> [Data excerpts]
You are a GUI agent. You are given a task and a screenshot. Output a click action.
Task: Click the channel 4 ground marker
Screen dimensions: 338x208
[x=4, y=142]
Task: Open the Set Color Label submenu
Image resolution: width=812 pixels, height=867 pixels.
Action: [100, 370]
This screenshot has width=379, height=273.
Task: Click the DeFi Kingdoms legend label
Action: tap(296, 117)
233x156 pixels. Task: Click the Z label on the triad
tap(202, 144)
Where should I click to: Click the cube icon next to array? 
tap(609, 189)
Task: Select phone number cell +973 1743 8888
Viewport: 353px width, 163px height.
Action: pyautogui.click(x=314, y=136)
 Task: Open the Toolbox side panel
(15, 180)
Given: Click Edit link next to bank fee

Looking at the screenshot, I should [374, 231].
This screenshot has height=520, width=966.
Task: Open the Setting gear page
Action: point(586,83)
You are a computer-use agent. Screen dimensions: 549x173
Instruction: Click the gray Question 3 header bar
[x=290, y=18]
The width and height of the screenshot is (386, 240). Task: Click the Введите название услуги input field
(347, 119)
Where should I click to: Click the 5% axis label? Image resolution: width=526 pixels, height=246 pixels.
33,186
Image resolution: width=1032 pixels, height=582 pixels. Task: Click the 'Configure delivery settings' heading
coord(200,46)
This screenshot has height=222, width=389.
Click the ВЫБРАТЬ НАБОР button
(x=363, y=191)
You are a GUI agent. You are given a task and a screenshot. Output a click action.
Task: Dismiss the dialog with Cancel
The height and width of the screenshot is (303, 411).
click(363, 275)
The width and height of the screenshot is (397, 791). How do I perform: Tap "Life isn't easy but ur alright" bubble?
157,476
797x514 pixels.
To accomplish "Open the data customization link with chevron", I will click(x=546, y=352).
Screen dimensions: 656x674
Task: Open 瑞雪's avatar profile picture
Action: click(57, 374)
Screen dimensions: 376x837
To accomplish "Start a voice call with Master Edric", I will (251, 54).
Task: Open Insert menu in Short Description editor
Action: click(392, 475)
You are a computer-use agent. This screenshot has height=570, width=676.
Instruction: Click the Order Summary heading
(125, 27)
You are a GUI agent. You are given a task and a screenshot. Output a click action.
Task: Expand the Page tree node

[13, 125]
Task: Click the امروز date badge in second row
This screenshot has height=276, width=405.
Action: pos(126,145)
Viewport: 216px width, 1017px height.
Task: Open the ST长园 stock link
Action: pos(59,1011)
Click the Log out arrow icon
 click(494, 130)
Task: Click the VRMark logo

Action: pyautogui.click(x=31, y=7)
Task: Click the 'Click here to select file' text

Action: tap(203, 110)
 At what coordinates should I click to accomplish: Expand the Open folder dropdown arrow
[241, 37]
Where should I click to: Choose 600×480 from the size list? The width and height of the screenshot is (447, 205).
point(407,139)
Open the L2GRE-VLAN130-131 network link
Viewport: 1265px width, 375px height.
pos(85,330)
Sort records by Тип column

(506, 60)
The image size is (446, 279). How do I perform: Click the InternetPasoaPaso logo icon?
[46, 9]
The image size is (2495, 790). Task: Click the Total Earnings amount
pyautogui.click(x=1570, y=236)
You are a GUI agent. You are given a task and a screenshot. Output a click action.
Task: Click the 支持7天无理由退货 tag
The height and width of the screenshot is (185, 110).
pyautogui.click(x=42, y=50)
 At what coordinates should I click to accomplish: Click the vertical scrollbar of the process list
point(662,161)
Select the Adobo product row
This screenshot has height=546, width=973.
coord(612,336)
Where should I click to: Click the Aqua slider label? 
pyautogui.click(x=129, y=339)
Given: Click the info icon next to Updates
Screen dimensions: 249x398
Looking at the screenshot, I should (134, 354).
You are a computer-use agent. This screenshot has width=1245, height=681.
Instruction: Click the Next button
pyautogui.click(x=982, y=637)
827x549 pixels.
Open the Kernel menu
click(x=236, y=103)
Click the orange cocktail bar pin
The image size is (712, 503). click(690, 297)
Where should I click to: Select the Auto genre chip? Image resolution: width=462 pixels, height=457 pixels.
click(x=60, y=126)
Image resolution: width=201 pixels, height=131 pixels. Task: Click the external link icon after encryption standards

> [Exercise] Please, from the material above, copy only the lines from the line with "Task: Expand the Page tree node" up to and including the line with "827x549 pixels.", exactly as written.

> [Task solution]
Task: Expand the Page tree node

[13, 125]
Task: Click the امروز date badge in second row
This screenshot has height=276, width=405.
Action: pos(126,145)
Viewport: 216px width, 1017px height.
Task: Open the ST长园 stock link
Action: pos(59,1011)
Click the Log out arrow icon
 click(494, 130)
Task: Click the VRMark logo

Action: pyautogui.click(x=31, y=7)
Task: Click the 'Click here to select file' text

Action: tap(203, 110)
 At what coordinates should I click to accomplish: Expand the Open folder dropdown arrow
[241, 37]
Where should I click to: Choose 600×480 from the size list? The width and height of the screenshot is (447, 205).
point(407,139)
Open the L2GRE-VLAN130-131 network link
Viewport: 1265px width, 375px height.
pos(85,330)
Sort records by Тип column

(506, 60)
The image size is (446, 279). How do I perform: Click the InternetPasoaPaso logo icon?
[46, 9]
The image size is (2495, 790). Task: Click the Total Earnings amount
pyautogui.click(x=1570, y=236)
You are a GUI agent. You are given a task and a screenshot. Output a click action.
Task: Click the 支持7天无理由退货 tag
The height and width of the screenshot is (185, 110).
pyautogui.click(x=42, y=50)
 At what coordinates should I click to accomplish: Click the vertical scrollbar of the process list
point(662,161)
Select the Adobo product row
This screenshot has height=546, width=973.
coord(612,336)
Where should I click to: Click the Aqua slider label? 
pyautogui.click(x=129, y=339)
Given: Click the info icon next to Updates
Screen dimensions: 249x398
Looking at the screenshot, I should (134, 354).
You are a computer-use agent. This screenshot has width=1245, height=681.
Instruction: Click the Next button
pyautogui.click(x=982, y=637)
827x549 pixels.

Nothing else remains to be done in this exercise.